Data records:
■ ■ ■
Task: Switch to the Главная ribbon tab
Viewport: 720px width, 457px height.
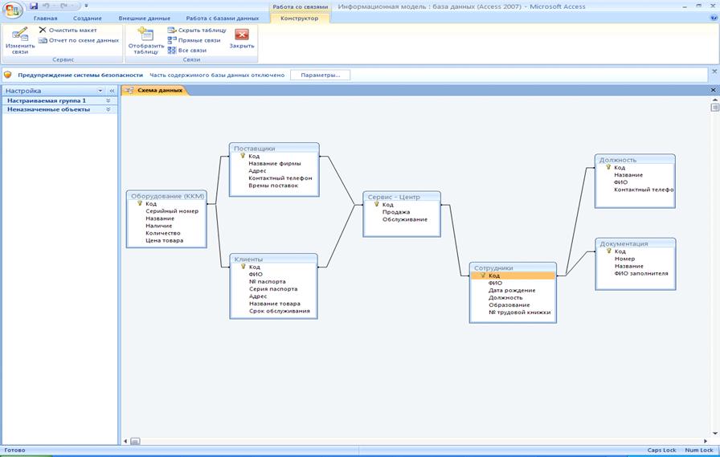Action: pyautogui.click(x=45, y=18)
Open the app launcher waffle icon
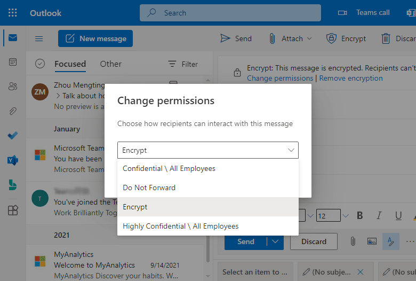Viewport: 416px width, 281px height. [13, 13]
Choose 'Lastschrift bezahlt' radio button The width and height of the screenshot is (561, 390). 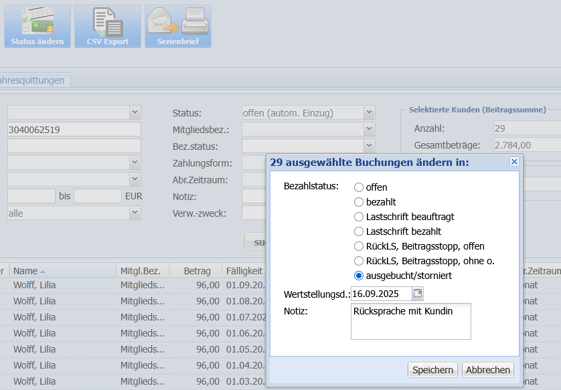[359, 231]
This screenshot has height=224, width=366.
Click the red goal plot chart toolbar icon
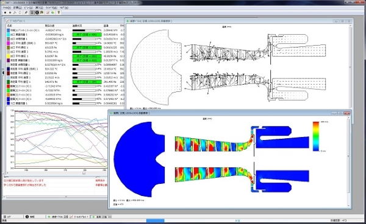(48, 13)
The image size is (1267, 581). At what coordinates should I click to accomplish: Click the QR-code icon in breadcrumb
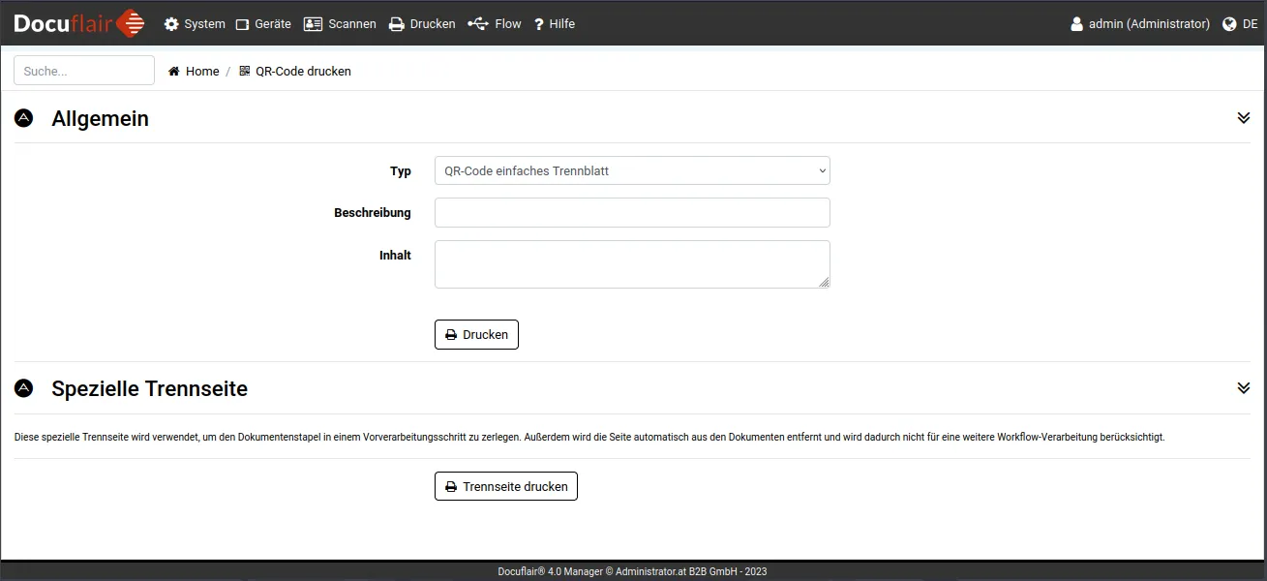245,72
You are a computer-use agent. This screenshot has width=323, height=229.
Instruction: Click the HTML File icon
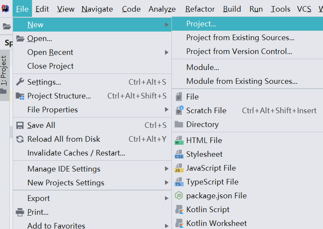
■ ■ ■
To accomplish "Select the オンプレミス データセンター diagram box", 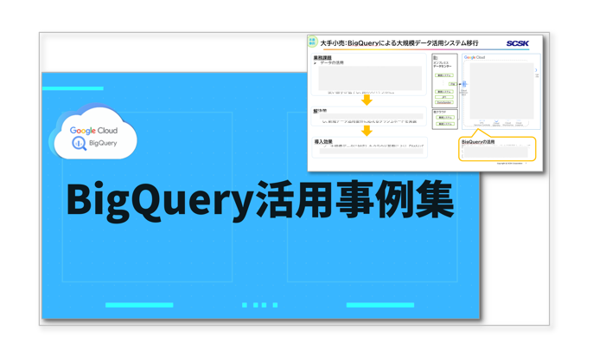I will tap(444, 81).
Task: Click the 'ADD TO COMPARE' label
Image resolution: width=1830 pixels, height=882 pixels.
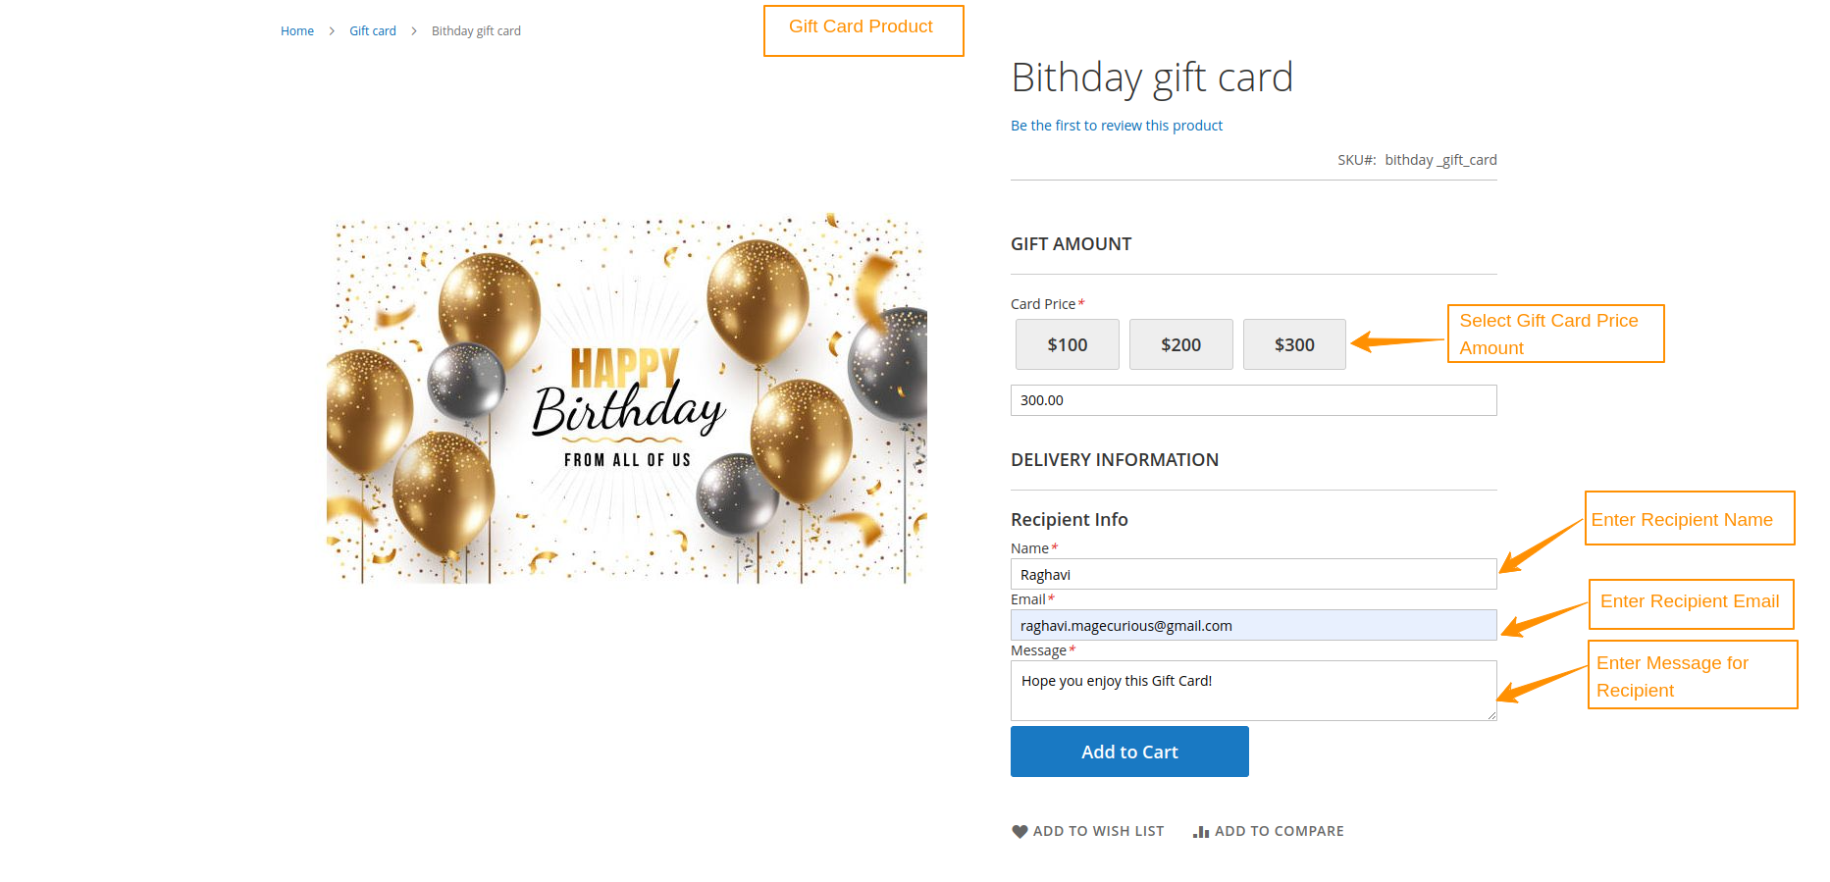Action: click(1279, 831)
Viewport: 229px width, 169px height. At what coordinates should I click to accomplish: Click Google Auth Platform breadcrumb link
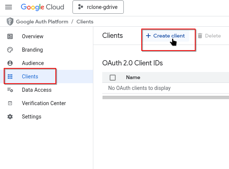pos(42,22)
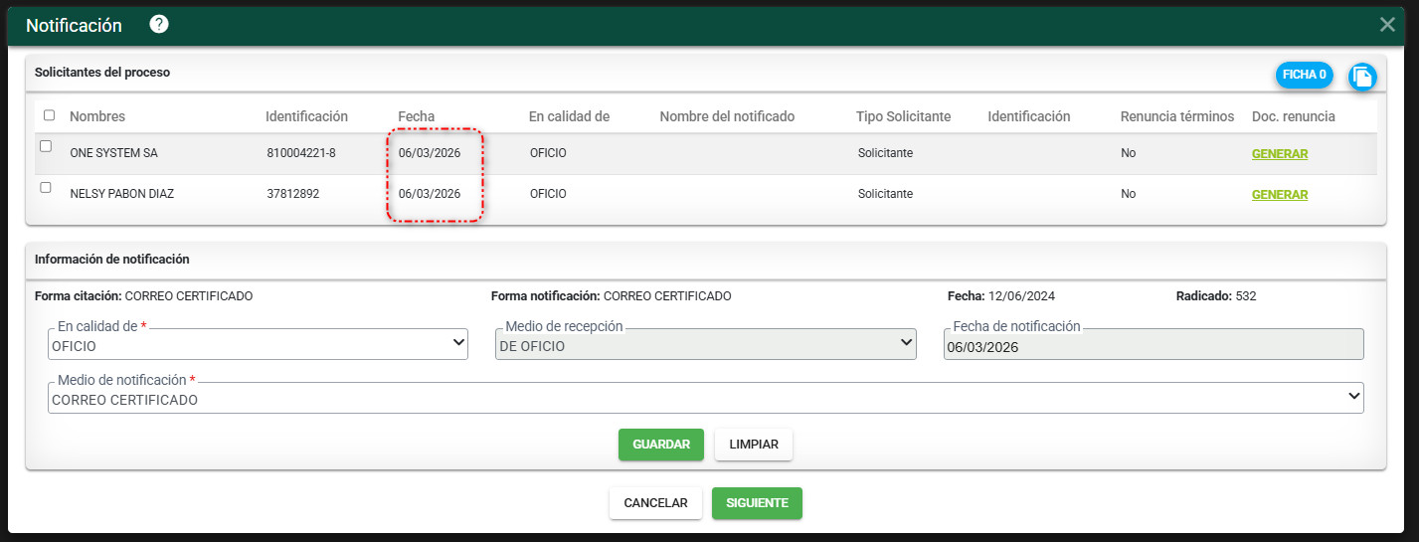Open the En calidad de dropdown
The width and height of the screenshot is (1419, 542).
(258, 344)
■ ■ ■
** Your goal **
For the records given here, say how many lines hold the string "Task", with no further words.

** Your solution **
2